TEXT FOR ANALYSIS:
== Segment start ==
New patient-specific prenatal disease models are therefore needed to refine diagnosis and conduct personalised drug testing.
This AMS project aims at building a comprehensive atlas of the cellular content of the human amniotic fluid (AF) and its changes along human development.
Recent work from my team conducted using single cell RNA sequencing, showed presence in the fetal fluids of previously unobserved epithelial stem cells of different fetal tissues.
Furthermore, when put in permissive conditions, these cells formed clonal epithelial organoids manifesting fetal intestine, kidney and lung identity.
Upon specific differentiation protocols, these Amniotic Fluid-derived Organoids (AFO) showed acquisition of tissue-specific maturation features such as, in the case of lung AFOs, developing functional cilia.
With relevance for prenatal modelling, when derived from the AF of diseased pregnancies (e.g, Congenital diaphragmatic hernia, Spina bifida), AFOs manifest detectable phenotypic and functional alterations that recapitulate some pathological features of the diseases.
Building on our preliminarily dataset, this AMS proposal aims to investigate the possibility of: 1) isolating AF epithelial stem cells and AFOs from a broader gestational age range (12-40weeks) and investigate the possibility of deriving AFOs of other tissues 2) isolate and study AFOs from multiple congenital conditions to conduct phenotypic, transcriptomic and functional comparison with healthy controls.
Ultimately, this project will pave the way for the development of a patient-specific in vitro platform, to model congenital conditions and investigate personalised therapeutic interventions.
== Segment end ==
TASK ITEM A: Reproduce the part of the amniotic fluid project description that begins at the words "With relevance for" and stops after the words "personalised therapeutic interventions.".
TASK ITEM B: According to the amniotic fluid project description, what gestational age range does the proposal aim to isolate epithelial stem cells and organoids from?

[Data items]
== Segment start ==
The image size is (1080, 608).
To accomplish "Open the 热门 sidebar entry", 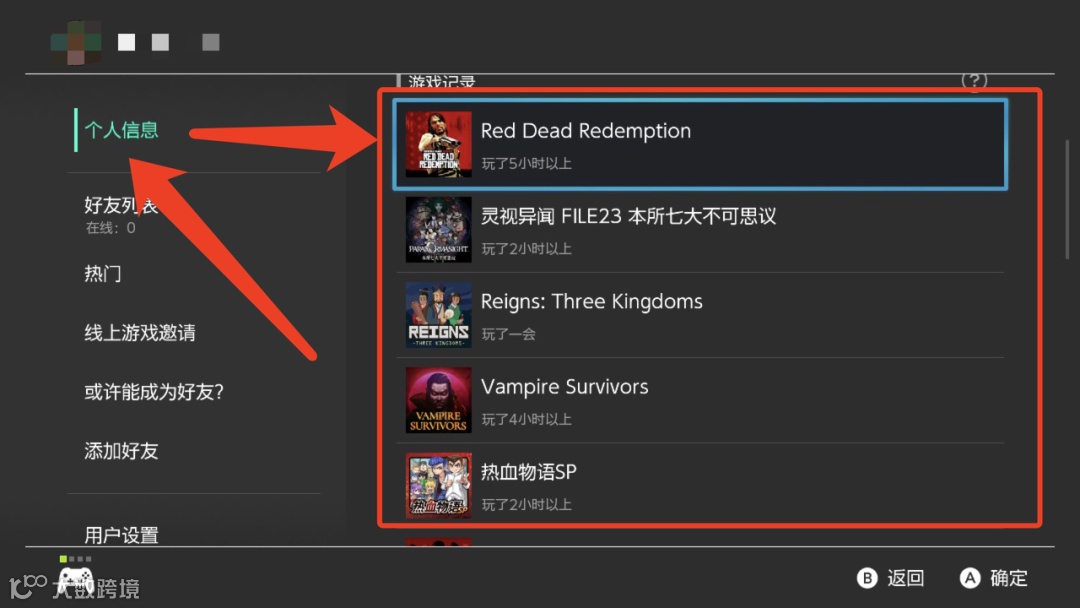I will pyautogui.click(x=103, y=273).
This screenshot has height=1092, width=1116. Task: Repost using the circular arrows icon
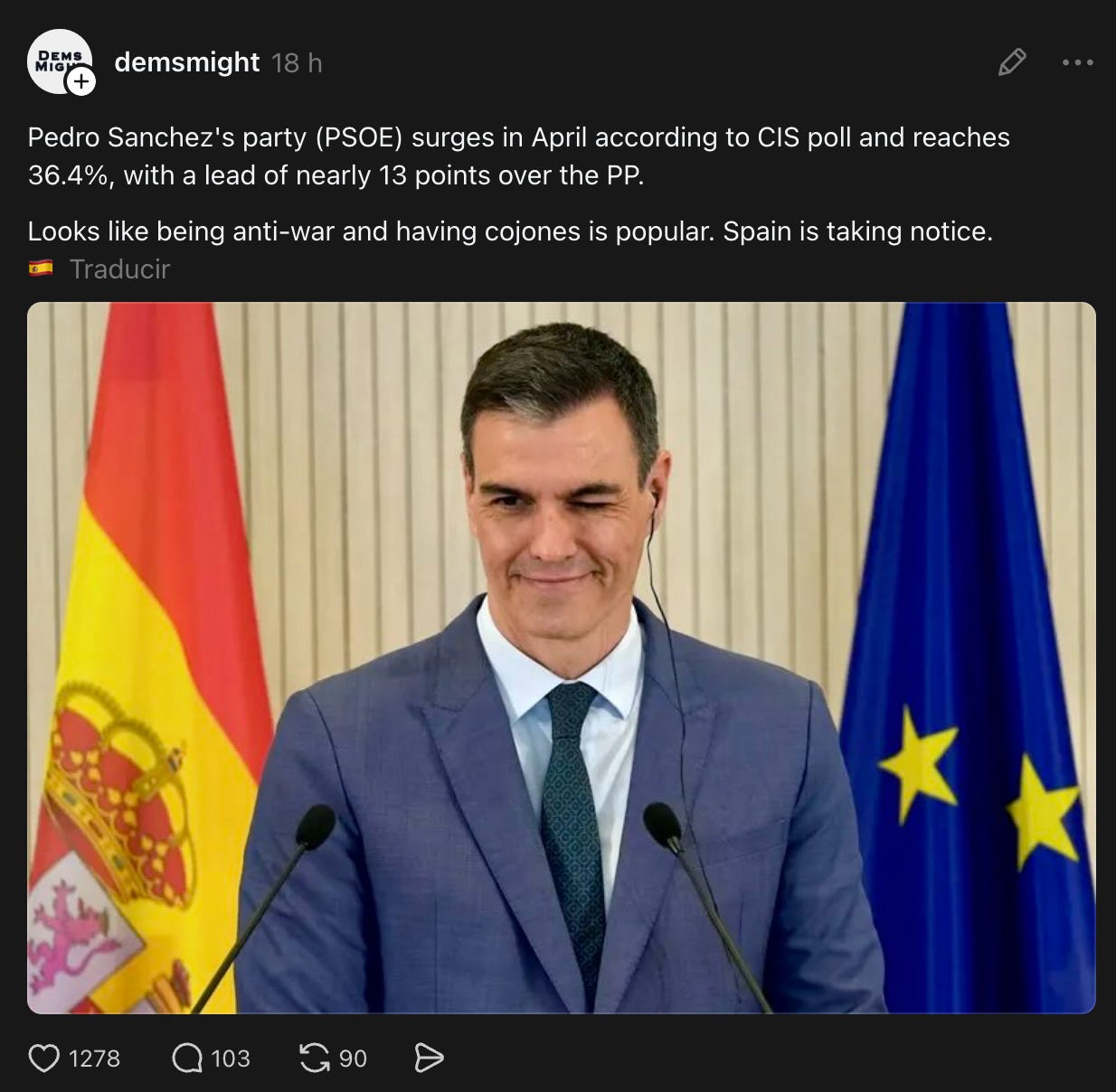315,1058
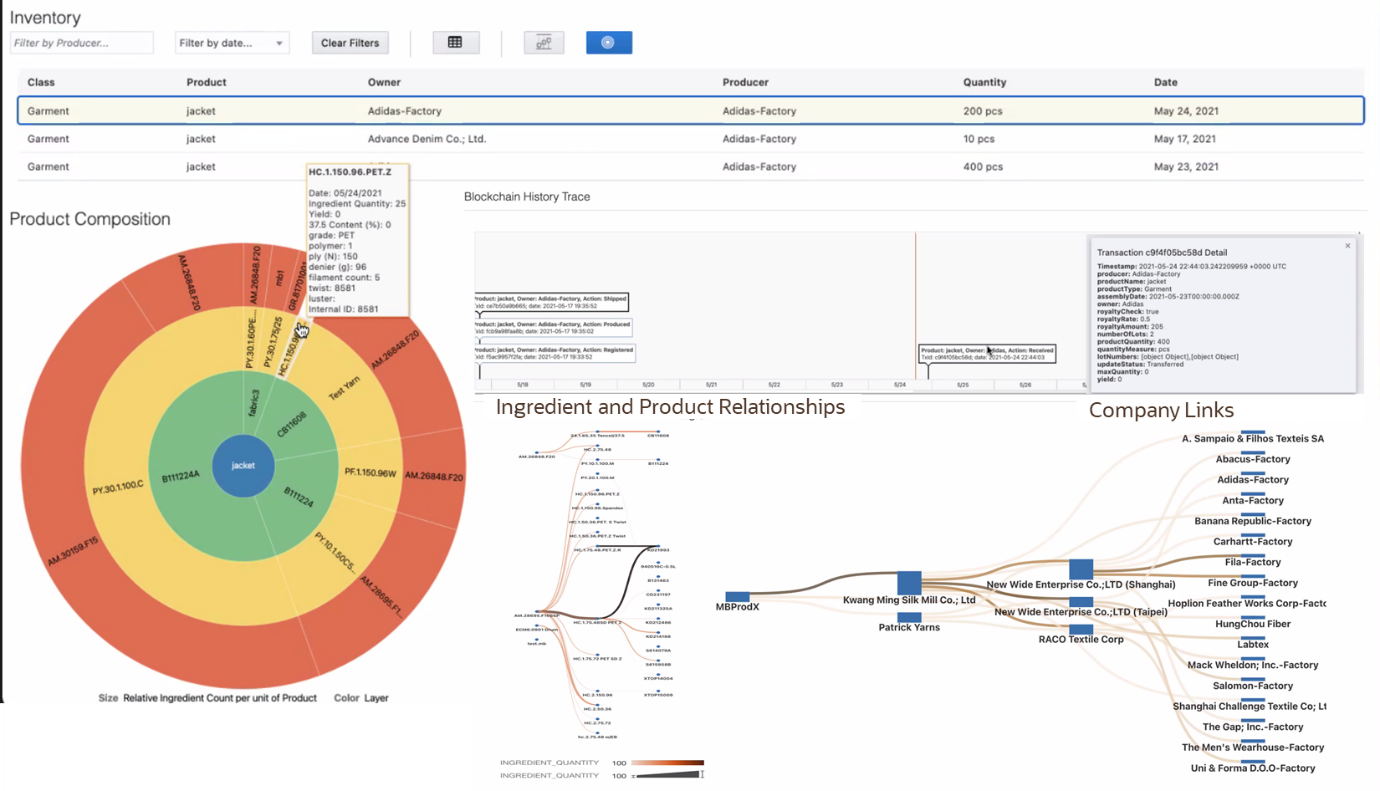Select the blockchain trace chart icon

point(543,42)
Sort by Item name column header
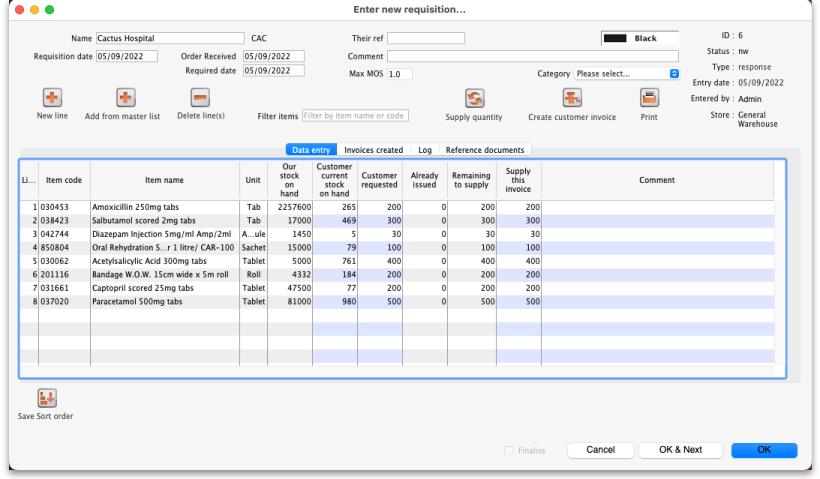The height and width of the screenshot is (479, 820). point(164,181)
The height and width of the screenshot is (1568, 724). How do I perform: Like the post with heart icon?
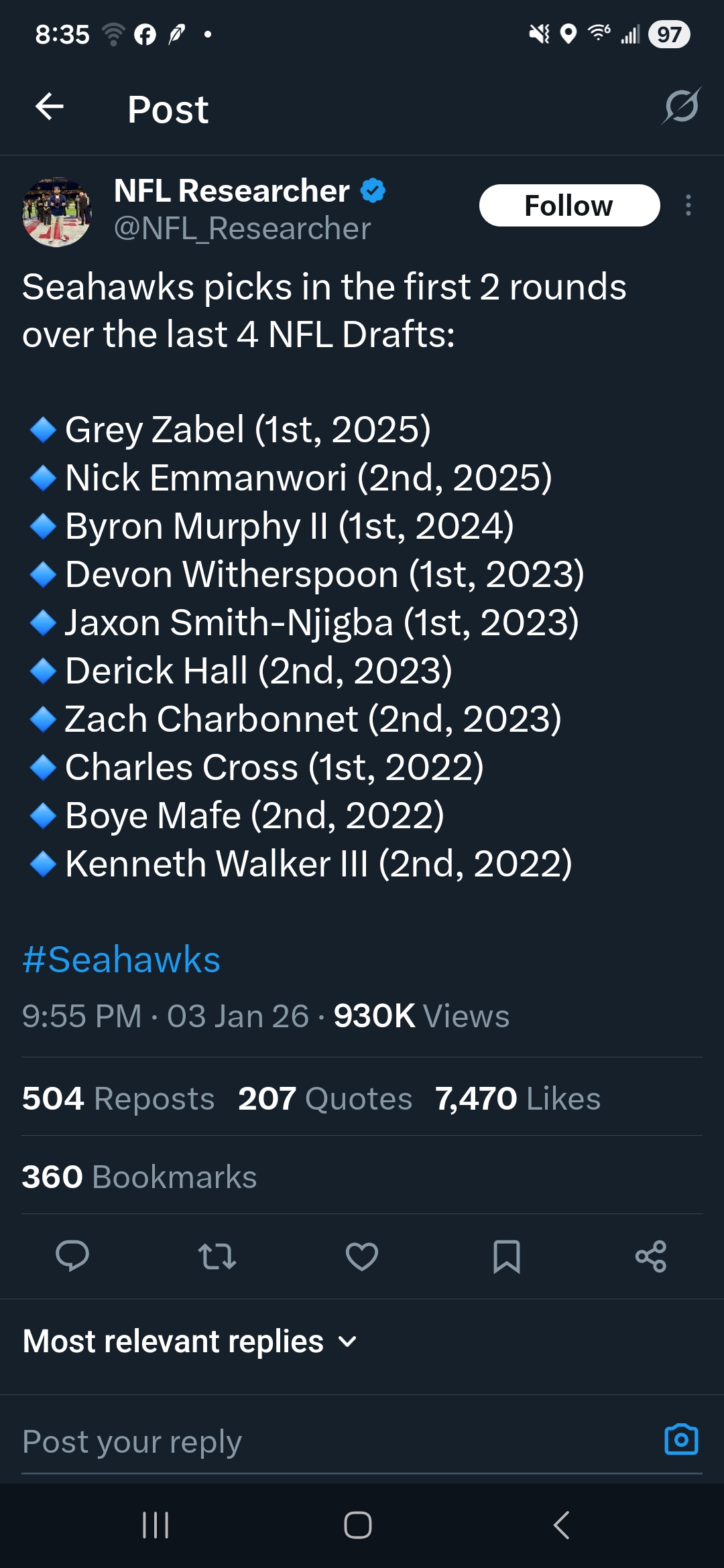pyautogui.click(x=362, y=1256)
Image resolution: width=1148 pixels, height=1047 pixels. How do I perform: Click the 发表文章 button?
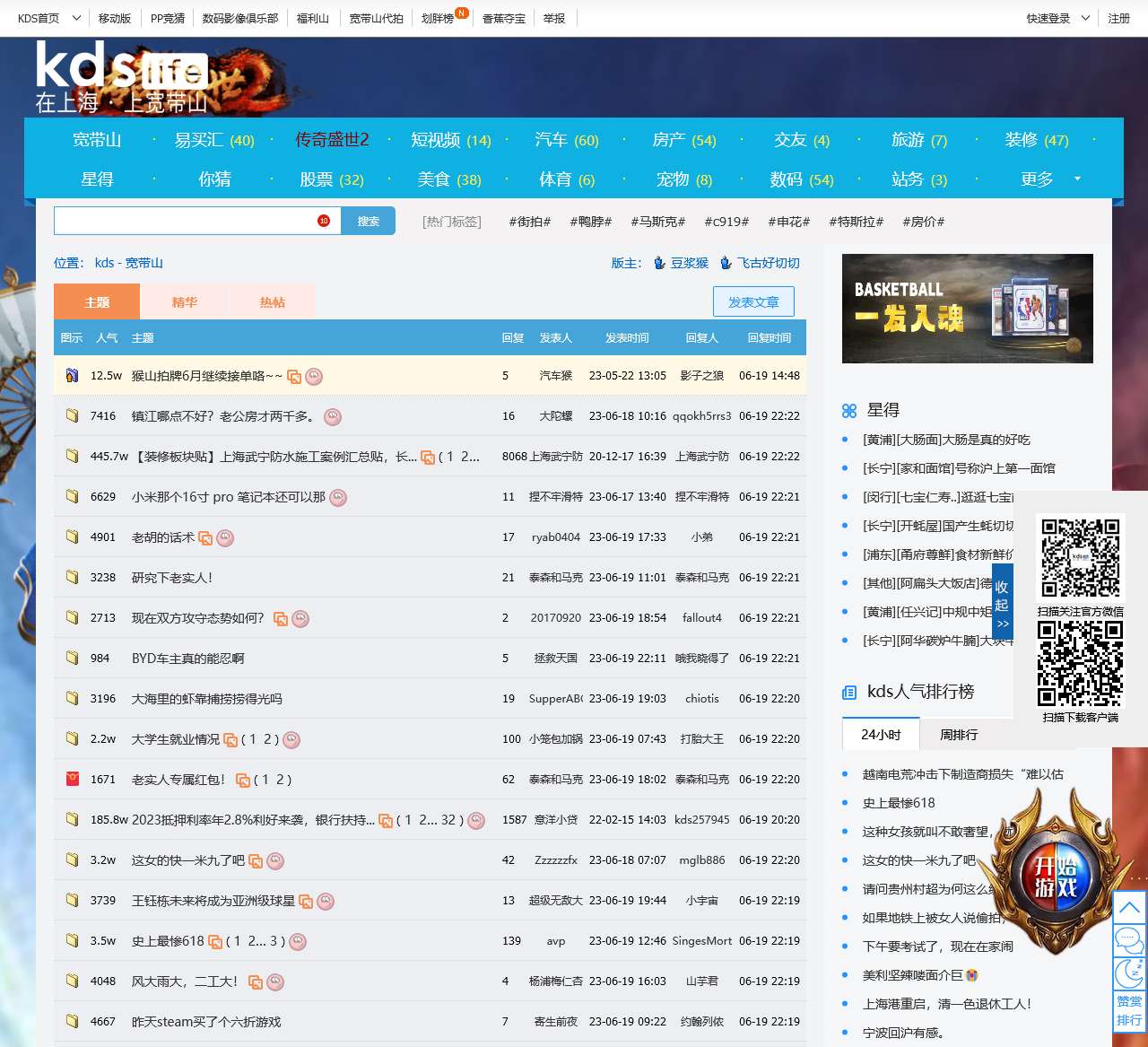pos(753,302)
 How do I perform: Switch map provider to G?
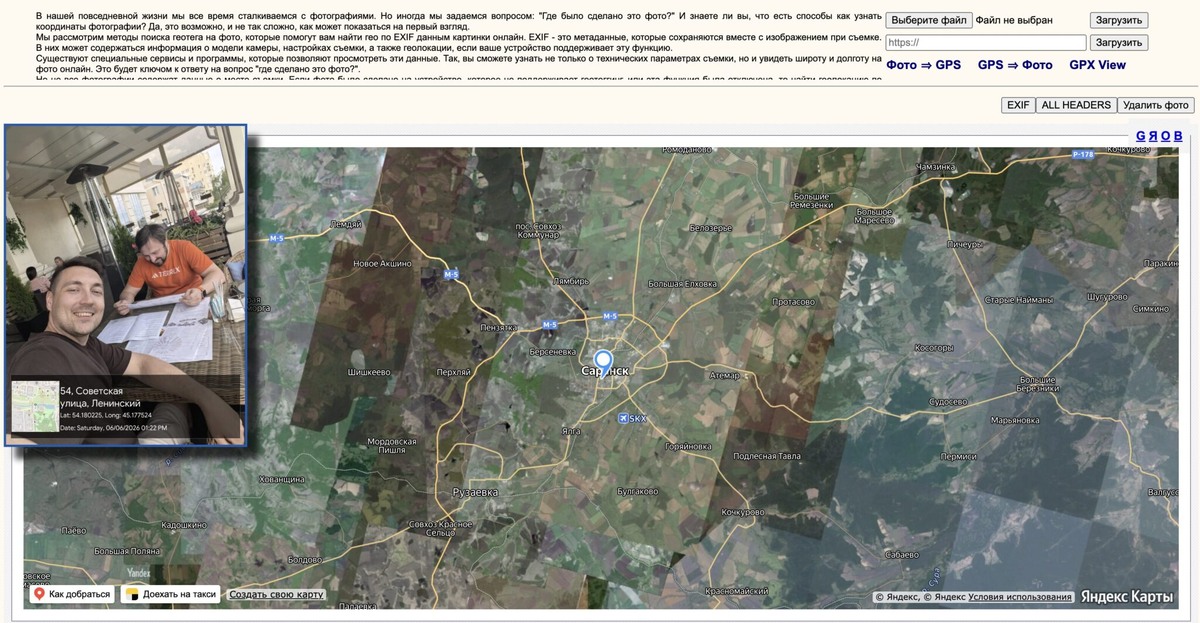pyautogui.click(x=1141, y=136)
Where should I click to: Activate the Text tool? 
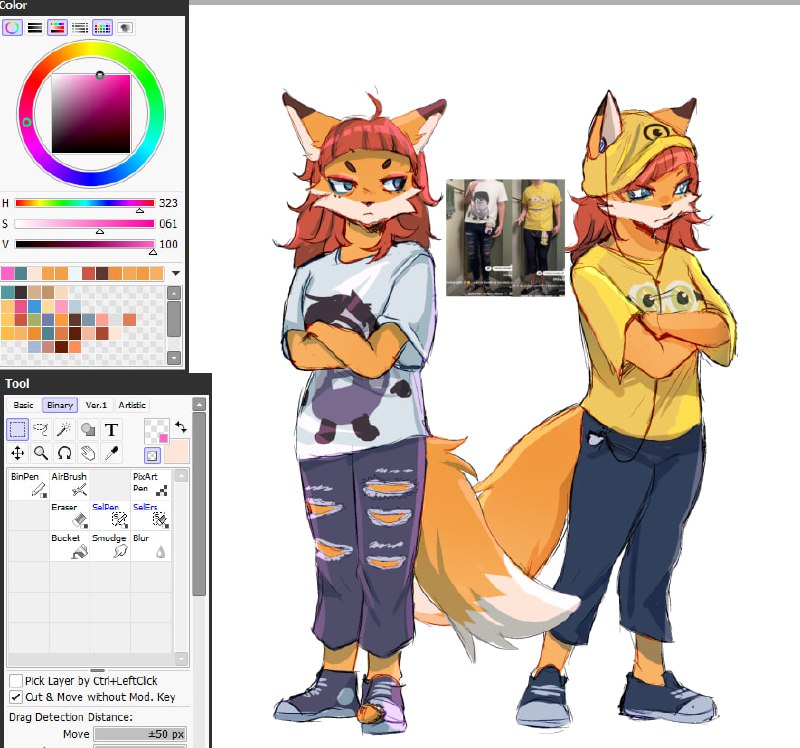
== Segment end ==
ANSWER SPACE A:
With relevance for prenatal modelling, when derived from the AF of diseased pregnancies (e.g, Congenital diaphragmatic hernia, Spina bifida), AFOs manifest detectable phenotypic and functional alterations that recapitulate some pathological features of the diseases.
Building on our preliminarily dataset, this AMS proposal aims to investigate the possibility of: 1) isolating AF epithelial stem cells and AFOs from a broader gestational age range (12-40weeks) and investigate the possibility of deriving AFOs of other tissues 2) isolate and study AFOs from multiple congenital conditions to conduct phenotypic, transcriptomic and functional comparison with healthy controls.
Ultimately, this project will pave the way for the development of a patient-specific in vitro platform, to model congenital conditions and investigate personalised therapeutic interventions.

ANSWER SPACE B: 12 to 40 weeks